In this article I deal with a subject that is an essential tool of cinematography – colour. More specifically, I will describe the ways in which today’s digital video and cinema cameras use Silicon-based image sensors to capture colour images. Although electronic colour video cameras have been around since the 1950s, colour electronic image capture devices are a technology on a steep learning curve for both chip designers and end users. This will become more apparent as I present a survey of the methods used by camera manufacturers to pull colour images out of the pixels and bits that make up modern image sensors.
Some Basic Colour Theory
One of the goals of colour science is to develop quantitative methods for describing and measuring the response of the human visual system to colour. While most of us take the ability to distinguish a red traffic signal from a green one for granted, colour scientists have spent decades trying to develop models of the human visual response. One of the pioneering studies occurred in 1931 when a series of experiments were undertaken to map the spectral response of human vision. What resulted from this was a set of curves that show all of the colours that an ‘average’ human can perceive. Because of the way the human visual system works, these can be represented as a linear combination of three appropriately chosen primary colours: Red, Green and Blue. This set of curves, known as tristimulus or colour-matching functions, are shown in Fig. 1.
If we take the curves from Figure 1 and apply a clever coordinate transformation to them (something that colour scientists are very fond of doing), we get a 2-dimensional map of how the average person sees colour, known as the chromaticity diagram.
The area inside this curve represents all of the colours that humans are capable of seeing – aka the colour gamut. For designers of image sensors striving to make them function as closely to human vision as possible, this curve represents the maximum desirable colour response.

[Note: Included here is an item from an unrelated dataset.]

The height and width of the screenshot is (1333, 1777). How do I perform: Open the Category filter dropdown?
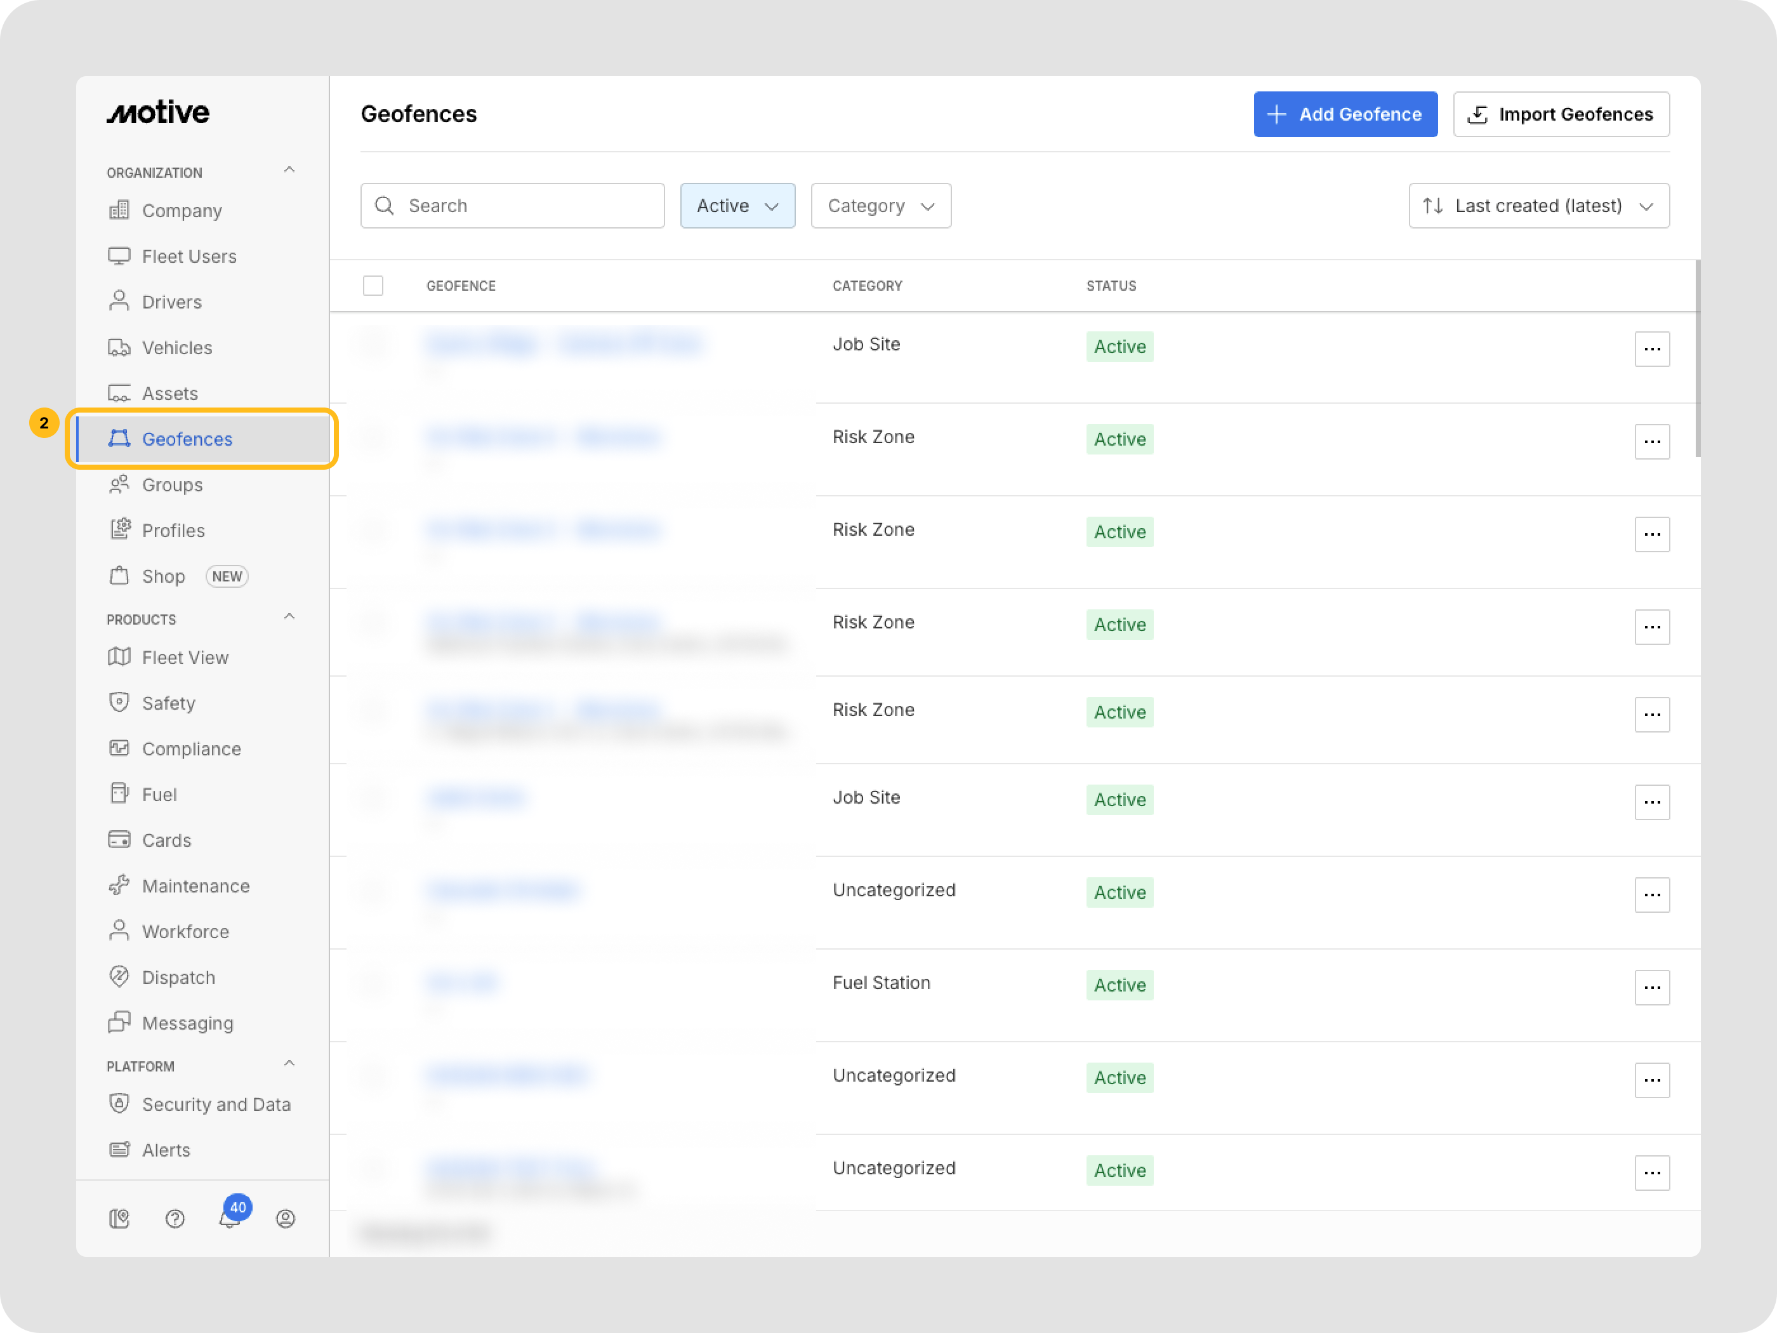pos(880,206)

How Digital Cameras Capture Colour
The vast majority of electronic cameras sold commercially use a silicon-based image sensor array (either CCD or CMOS) as the image capture device. And while silicon is a wonderful substance that has enabled the electronics revolution of the last 50 years, it doesn’t ‘see’ colours the same way that our eyes do. Typically, silicon sensors are most sensitive to near infra-red light at wavelengths ~1000nm and are relatively poor at detecting light on the blue end (~450nm) of the spectrum. To correct for this colour bias toward the red, camera makers place an optical ‘colour correcting’ filter (eg., Hoya CM500 or Schott BG39) in front of a silicon CCD or CMOS sensor. This has the effect of attenuating red wavelengths more than blue or green. But just the addition of a colour correcting filter isn’t enough to make a silicon sensor see colours.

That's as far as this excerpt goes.